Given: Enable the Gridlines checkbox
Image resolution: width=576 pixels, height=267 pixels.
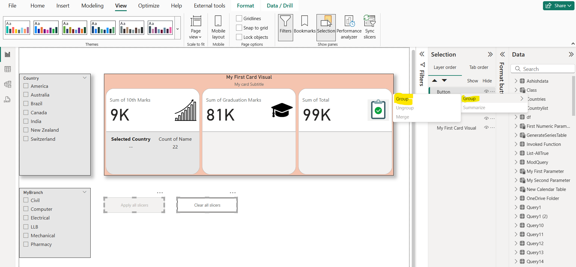Looking at the screenshot, I should tap(239, 19).
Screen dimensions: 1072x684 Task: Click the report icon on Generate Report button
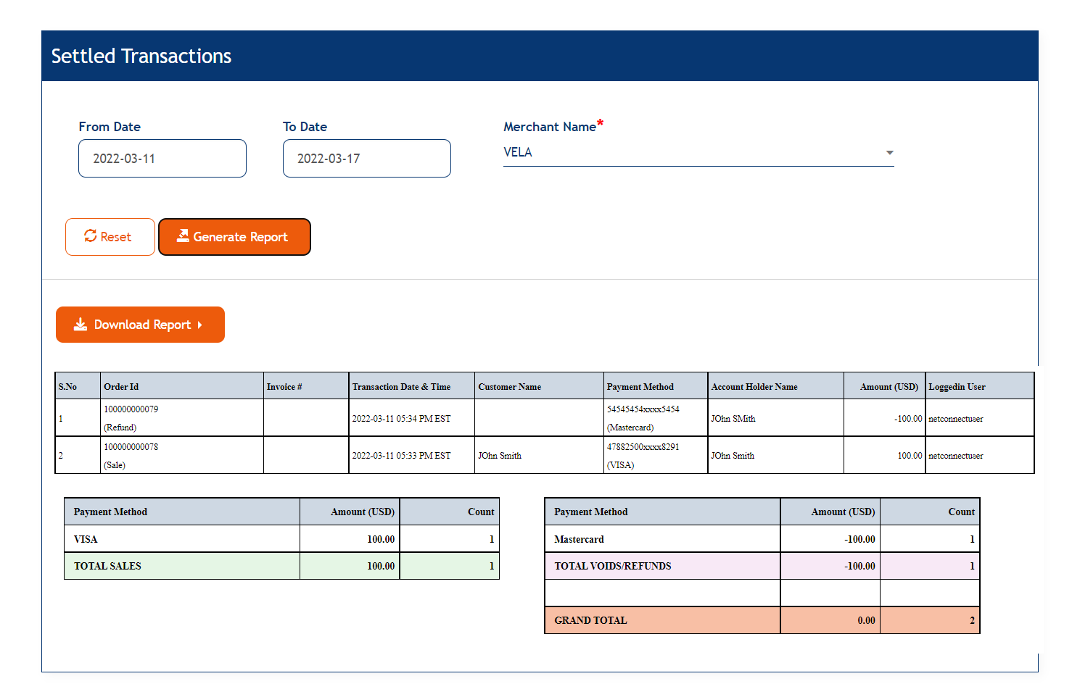coord(184,236)
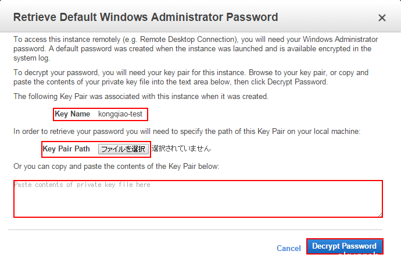Close the Retrieve Password dialog
This screenshot has width=401, height=265.
[x=382, y=18]
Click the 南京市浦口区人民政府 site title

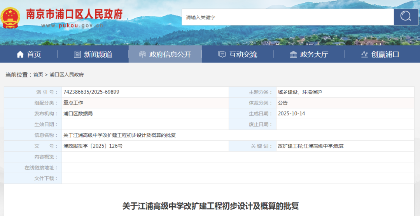[x=74, y=14]
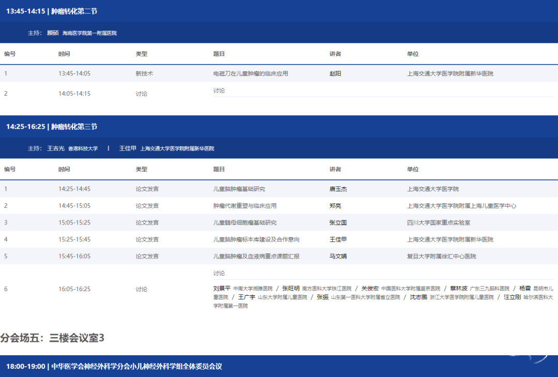The image size is (558, 377).
Task: Click the heading 分会场五：三楼会议室3
Action: [x=52, y=338]
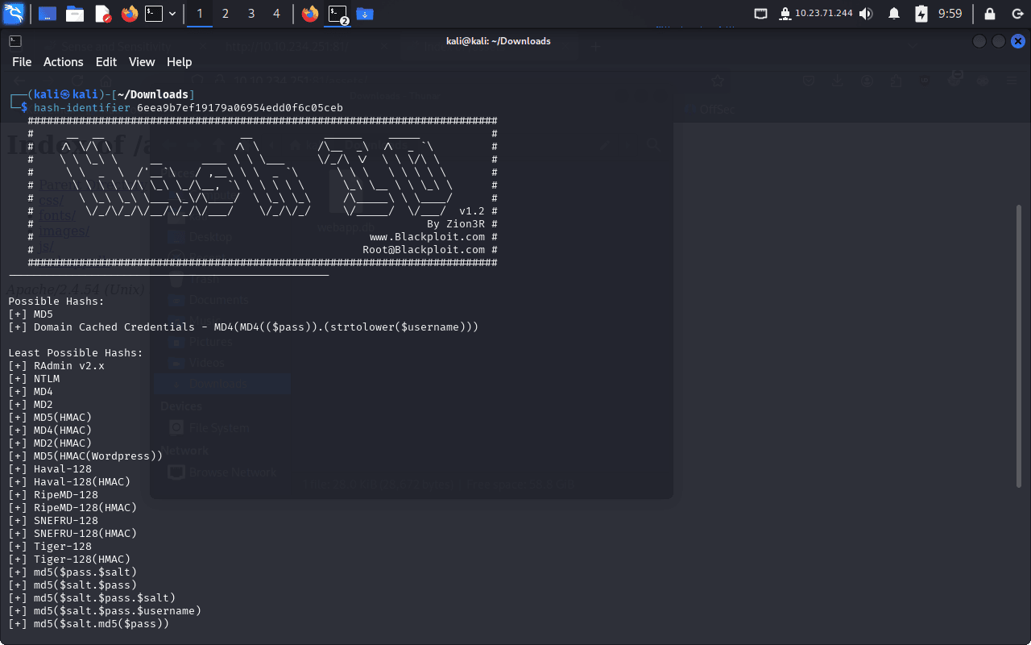1031x645 pixels.
Task: Show the notifications bell panel
Action: 894,14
┄┄┄┄┄┄┄┄┄┄┄┄┄┄┄┄┄┄┄┄
> [YOUR TASK]
Repeat the material above exactly. Leave every picture out of it.

> [ANSWER TO THE EXERCISE]
Given: Enable the Gridlines checkbox
Image resolution: width=576 pixels, height=267 pixels.
Looking at the screenshot, I should tap(239, 19).
Screen dimensions: 1072x684 Task: Click the report icon on Generate Report button
coord(184,236)
Close the Retrieve Password dialog
This screenshot has width=401, height=265.
[x=382, y=18]
Click the 南京市浦口区人民政府 site title

[x=74, y=14]
The image size is (558, 377).
Task: Click the heading 分会场五：三楼会议室3
Action: [x=52, y=338]
1031x645 pixels.
Task: Show the notifications bell panel
Action: 894,14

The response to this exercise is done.